81La gestuelle la plus mémorable de Lekain, car la plus audacieuse, est liée au rôle d’Arzace-Ninias dans Sémiramis. Le tragédien incarne un soldat héroïque sans naissance ni fortune qui se révèle être fils de prince, après avoir été abandonné par sa mère. Les spectateurs rapportent tous sa sortie du tombeau de Ninus son père, au cinquième acte, à la fois traumatique et éclatante, après qu’il eut blessé mortellement la reine. Pour ce dénouement funèbre, qui propose une espèce particulière de tragique dans l’esprit des drames de Shakespeare, Lekain a l’idée lors des reprises de 1756 de paraître avec les bras ensanglantés. Voltaire atteste que l’invention est bien de l’acteur et qu’il est, par ce jeu de scène, à la limite de l’équilibre encore nécessaire à la scène française : « On dit que Lekain s’est avisé de paraître au sortir du tombeau de sa mère avec des bras qui avaient l’air d’être ensanglantés : cela est tant soit peu anglais, et il ne faudrait pas prodiguer de pareils ornements. Voilà de ces occasions où l’on se trouve tout juste entre le sublime et le ridicule, entre le terrible et le dégoûtant131. » L’acteur Préville félicite son collègue « d’avoir imaginé un jeu de scène qui allait passer au rang des traditions132 », ce qui en prouve toute l’originalité et toute l’efficacité. Dorat décrit à ce même propos une situation de cauchemar dans son poème de « La Déclamation » (1766), qui lui rappelle le jeu de scène de Lady Macbeth133. Diderot considère la scène de Lekain comme un exemple de jeu pathétique parfaitement contrôlé par un acteur de sens froid, dont l’effet physiologique agit seulement sur le spectateur :
Le Kain-Ninias descend dans le tombeau de son père, il y égorge sa mère ; il en sort les mains sanglantes. Il est rempli d’horreur, ses membres tressaillent, ses yeux sont égarés, ses cheveux semblent se hérisser sur sa tête. Vous sentez frissonner les vôtres, la terreur vous saisit, vous êtes aussi éperdu que lui134.

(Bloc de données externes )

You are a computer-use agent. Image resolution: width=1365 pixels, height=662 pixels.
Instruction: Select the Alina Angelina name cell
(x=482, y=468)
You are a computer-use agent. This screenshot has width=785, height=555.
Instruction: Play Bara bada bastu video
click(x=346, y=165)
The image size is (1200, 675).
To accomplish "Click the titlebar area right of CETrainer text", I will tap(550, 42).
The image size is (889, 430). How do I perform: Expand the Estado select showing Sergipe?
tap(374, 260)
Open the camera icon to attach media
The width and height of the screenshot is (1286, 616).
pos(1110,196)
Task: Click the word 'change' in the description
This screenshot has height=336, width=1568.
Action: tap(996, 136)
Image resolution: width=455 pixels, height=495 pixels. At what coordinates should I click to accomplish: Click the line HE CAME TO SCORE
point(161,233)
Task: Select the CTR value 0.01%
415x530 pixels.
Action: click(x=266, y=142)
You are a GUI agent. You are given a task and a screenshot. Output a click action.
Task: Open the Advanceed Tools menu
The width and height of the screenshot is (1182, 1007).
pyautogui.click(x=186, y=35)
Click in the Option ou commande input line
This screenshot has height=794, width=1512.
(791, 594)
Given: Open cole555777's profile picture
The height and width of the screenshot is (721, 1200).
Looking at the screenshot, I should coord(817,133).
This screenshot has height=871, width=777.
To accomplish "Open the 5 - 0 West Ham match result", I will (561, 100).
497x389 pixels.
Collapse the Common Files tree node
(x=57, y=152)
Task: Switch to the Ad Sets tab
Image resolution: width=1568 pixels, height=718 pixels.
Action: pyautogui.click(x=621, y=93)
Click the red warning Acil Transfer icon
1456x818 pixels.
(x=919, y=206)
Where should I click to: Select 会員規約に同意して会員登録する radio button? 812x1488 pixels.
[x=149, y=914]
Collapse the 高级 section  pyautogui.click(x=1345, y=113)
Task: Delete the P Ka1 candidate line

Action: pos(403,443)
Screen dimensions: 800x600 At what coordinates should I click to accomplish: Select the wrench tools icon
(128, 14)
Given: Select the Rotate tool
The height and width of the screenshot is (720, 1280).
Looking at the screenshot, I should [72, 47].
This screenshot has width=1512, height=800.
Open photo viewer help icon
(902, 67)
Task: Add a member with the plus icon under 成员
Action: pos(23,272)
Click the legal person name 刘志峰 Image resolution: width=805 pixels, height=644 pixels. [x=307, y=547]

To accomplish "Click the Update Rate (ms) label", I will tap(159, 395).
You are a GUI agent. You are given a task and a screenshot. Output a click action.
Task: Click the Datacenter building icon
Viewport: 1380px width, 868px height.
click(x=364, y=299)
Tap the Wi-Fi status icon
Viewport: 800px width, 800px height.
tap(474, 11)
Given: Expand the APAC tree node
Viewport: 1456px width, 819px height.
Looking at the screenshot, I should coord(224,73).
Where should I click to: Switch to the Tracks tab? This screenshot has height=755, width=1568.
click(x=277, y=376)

82Arnault souligne pour sa part la signification métaphorique profonde de ce jeu de scène : « dans Sémiramis, quand les bras sanglants, l’œil égaré, le front pâle, les genoux tremblants, il sortait du tombeau de Ninus, cette expression silencieuse n’en disait-elle pas plus que la parole135 ? » Le corps en transe rend visibles l’indécision et l’instabilité sur tous les plans. La pantomime désordonnée et irrationnelle supplée ici le discours pour exprimer métaphoriquement l’indicible (le matricide), l’acte au-delà du langage. Lekain l’agrémente d’un grimage macabre qui traduit, de façon tangible, mais explicite, la déchirure intime, la rupture avec ses origines nobles, douloureuse, mais nécessaire à la reconnaissance publique de sa valeur individuelle. Ninias est délivré de son ascendance funeste et de son pouvoir héréditaire, ce qui lui permet de se révéler, de s’accomplir en mettant à l’épreuve ses capacités physiques, son courage et son aptitude à la déduction. Les « bras sanglants » de Lekain sont une trouvaille remarquable sur le plan théâtral. Ce détail visuel devient analogiquement l’image iconique d’une ascension sociale de ses propres mains. Il met en scène le fantasme de l’« auto-engendrement » réussi – fantasme absolu du plébéien –, d’une pure naissance de fortune après avoir survécu au péril de sa vie et malgré le risque d’une rupture définitive avec sa sphère d’origine dont atteste le sang versé de la mère. Les bras nus et sanglants, proches d’une situation de cauchemar ou d’ivresse incontrôlée, expriment ici le versant dionysiaque du héros plébéien, que l’on pourrait opposer à la belle apparence de son versant solaire imaginé plus tard par Talma, dans une toute autre pièce de Voltaire, Brutus, lorsqu’il interprète le tribun militaire Proculus en montrant ses jambes nues et galbées sortant d’une toge antique136.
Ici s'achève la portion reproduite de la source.